Many federal prosecutors and agents who spent years attempting to unearth the extent of Iran’s proliferation network were “shocked and angry” when they learned who was released and who would no longer be pursued, Politico reported.

“They didn’t just dismiss a bunch of innocent business guys,” one former federal law enforcement supervisor who investigated Iranian arms traffickers and nuclear smugglers told Politico. “And then they didn’t give a full story of it.”

“There was always a broader conceptual problem with the administration not wanting to upset the balance of the deal or the perceived rapprochement with the Iranian regime,” said Juan Zarate, an expert on sanctions and former Bush administration official who had originally supported the nuclear deal. “The deal was sacrosanct, and the Iranians knew it from the start and took full advantage when we had — and continue to maintain — enormous leverage.”

According to several Obama administration sources, requests to lure Iranian suspects into international travel in order to apprehend them were ignored by the Justice and State Departments at least six times before the nuclear deal was reached in July 2015. This meant that rare opportunities to catch these suspects and “gain insight into the workings of Tehran’s nuclear, missile and military programs” were lost, according to these sources.

“These were people under active investigation, who we wanted very badly because they were operating at such a high level that they could help us begin to find out what was happening inside the black box of how Iran’s procurement networks really operate,” Aaron Arnold, a former intelligence analyst at CPC2, told Politico. “Without that kind of strategic insight, it leaves our analysts, but more importantly, our policy-makers just guessing at what Iran is up to and how to stop it.”

“This has erased literally years — many years — of hard work, and important cases that can be used to build toward other cases and even bigger players in Iran’s nuclear and conventional weapons programs,” said former Justice Department counterproliferation prosecutor David Locke Hall.

The decision not to pursue the 14 fugitives hurt the Obama administration’s own non-proliferation efforts.

“They had wanted all of these things prosecuted, they were on a roll, they were freaking out the Iranians and then they were told, boom, stop,” David Albright, president of the Institute for Science and International Security, told Politico. “And it’s hard to get them back again. We are shooting ourselves in the foot, destroying the infrastructure that we created to enforce the laws against the Iranians.”

Albright, a former weapons inspector who is regularly in contact with federal authorities, told Politico that he was informed of several cases where the State Department refused to approve memos allowing the Justice Department to lure suspects to locations where they could be arrested.

After the prisoner swap was completed, federal authorities learned through intelligence sources that Jamili had ties to Mostafa Ahmadi-Roshan, an official at the Natanz enrichment facility. This suggested that Jamili was more involved in Iran’s nuclear program than previously thought.

“All of a sudden, we’re no longer playing whack-a-mole, and we suddenly have this key player who is directly involved and has insider knowledge as to how this whole process works,” Arnold told Politico. “So to see him being traded away is frustrating.”
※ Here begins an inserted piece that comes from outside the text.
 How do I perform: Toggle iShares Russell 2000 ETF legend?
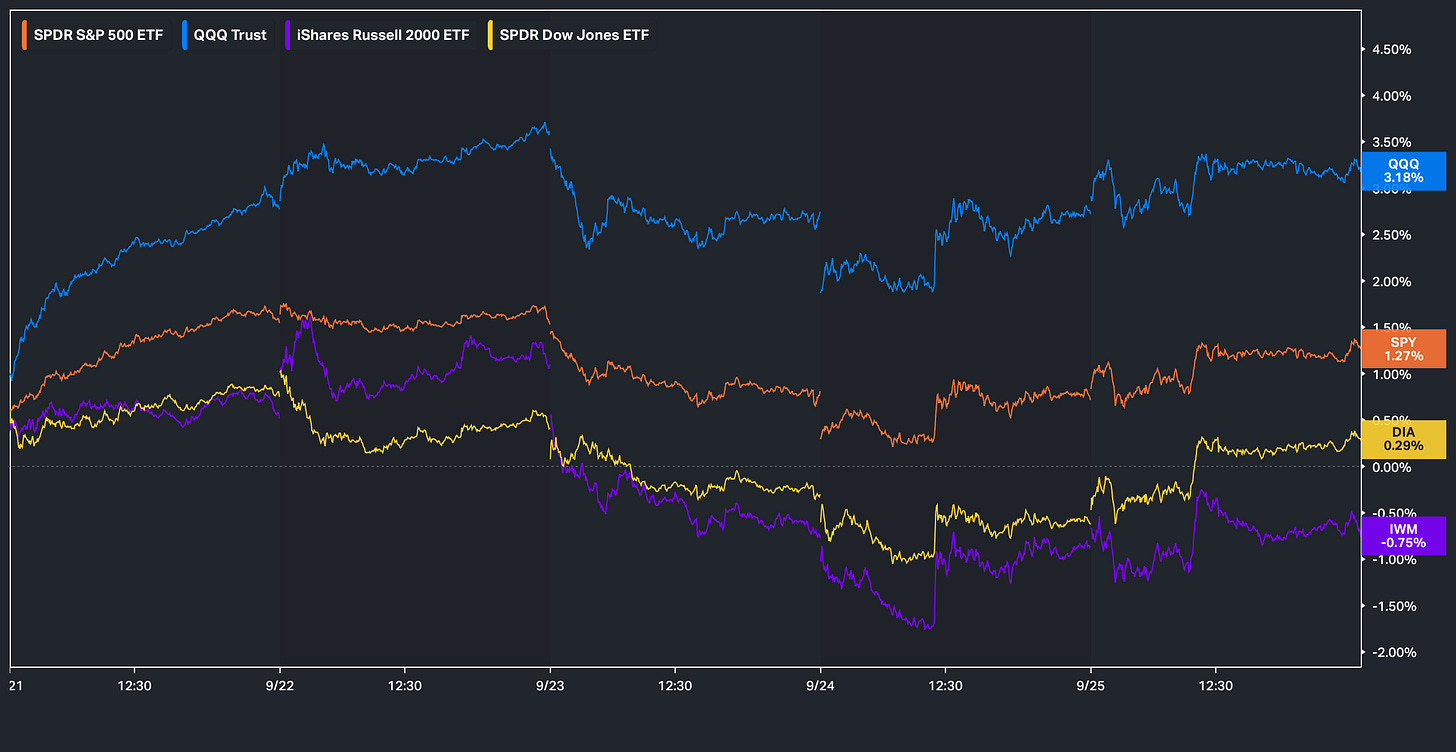(379, 35)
In February 2016, Federal Judge P. Kevin Castel challenged the order to drop charges against Alireza Moazami Goudarzi, one of the 14 fugitives who was charged with smuggling military parts to Iran, “unless prosecutors could justify the ‘significant foreign policy interests.'” Castel later approved the the order, according to Politico.

Earlier on during the nuclear negotiations, the Obama administration expedited the release of four Iranians, including some who were convicted of arms smuggling, from American and British prisons in order to build confidence with Iran.